Des gueux dans le 16e ! L’idée d’une telle structure dans l’arrondissement privilégié de la capitale avait suscité l’effroi et la grogne des riverains. Malgré les violentes revendications des consternés, le projet aura finalement bien lieu.

Ils arrivent ! En septembre prochain, un centre d’hébergement d’urgence destiné à accueillir les personnes sans-abri de la capitale ouvrira dans le 16e arrondissement. Paradoxe insupportable pour la population distinguée, craintive à l’idée que de tels individus viennent salir l’air des beaux quartiers. 

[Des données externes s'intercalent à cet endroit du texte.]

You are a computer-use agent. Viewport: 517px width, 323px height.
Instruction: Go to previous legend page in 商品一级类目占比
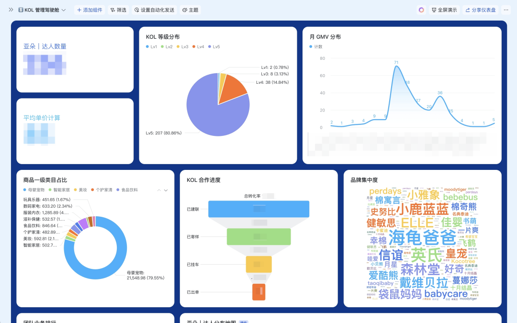tap(159, 190)
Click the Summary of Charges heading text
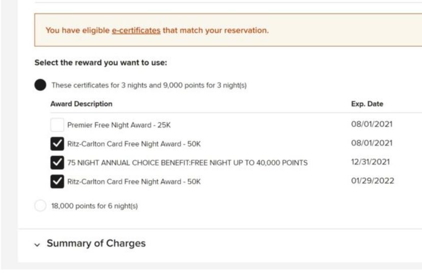The height and width of the screenshot is (273, 422). tap(96, 243)
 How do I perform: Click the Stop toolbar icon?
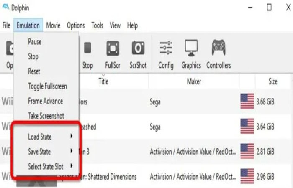[x=87, y=48]
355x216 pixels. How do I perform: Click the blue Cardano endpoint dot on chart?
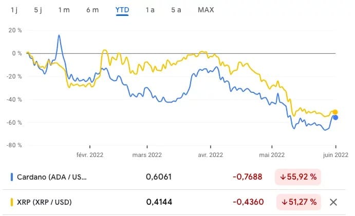tap(335, 117)
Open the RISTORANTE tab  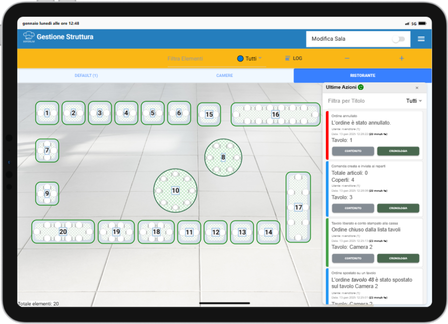pos(362,76)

Les panneaux de construction brûlés trois fois

L’annonce du projet avait provoqué l’ire collective des habitants. Panique dans les chaumières ! Les pouilleux désargentés feront bientôt partie du paysage. Organisée le 14 mars dernier, une réunion d’information dédiée à l’ouverture du centre d’accueil avait rapidement tourné cosaque. Un millier de sabreurs pécunieux s’était introduit dans l’amphithéâtre de l’Université Paris Dauphine, bravant la sécurité et en enfonçant quelques portes sur leur passage. Aux sifflets hargneux s’ajoutaient de délicats « salope », « menteur », « collabo »,  » vendu » ! Par souci de sécurité, l’adjoint au logement de la maire de Paris Anne Hidalgo avait finalement interrompu l’assemblée. À la même période, les panneaux annonçant l’attribution du permis de construire furent brûlés à plusieurs reprises.

Des risques de vandalisme

Le site verra le jour entre le Bois de Boulogne et les boulevard des Maréchaux. Financé en partie par l’Etat, à hauteur de quatre millions d’euros, et par la ville de Paris à hauteur de 800.000 euros, le centre d’hébergement pourra accueillir environ 200 personnes. Au vu des réactions virulentes qui avaient accompagné l’annonce de l’ouverture, le président du Samu social Éric Pliez craint le pire lorsque l’établissement sera réellement en fonction. Ça ne fait aucun doute, les envahis risquent de se montrer gaulois ! Ne vont certainement pas laisser l’ignominie fleurir dans les fastueux espaces verts, joncher les trottoirs seyants. Ils se battront corps et âmes, vandaliseront les infrastructures jusqu’à ce que leurs terres opulentes retrouvent leur propreté originelle.

Le 16e arrondissement, maison-mère de la haute sphère parisienne, sera lui aussi bientôt soumis à la dictature du « vivre ensemble, vivre mieux ».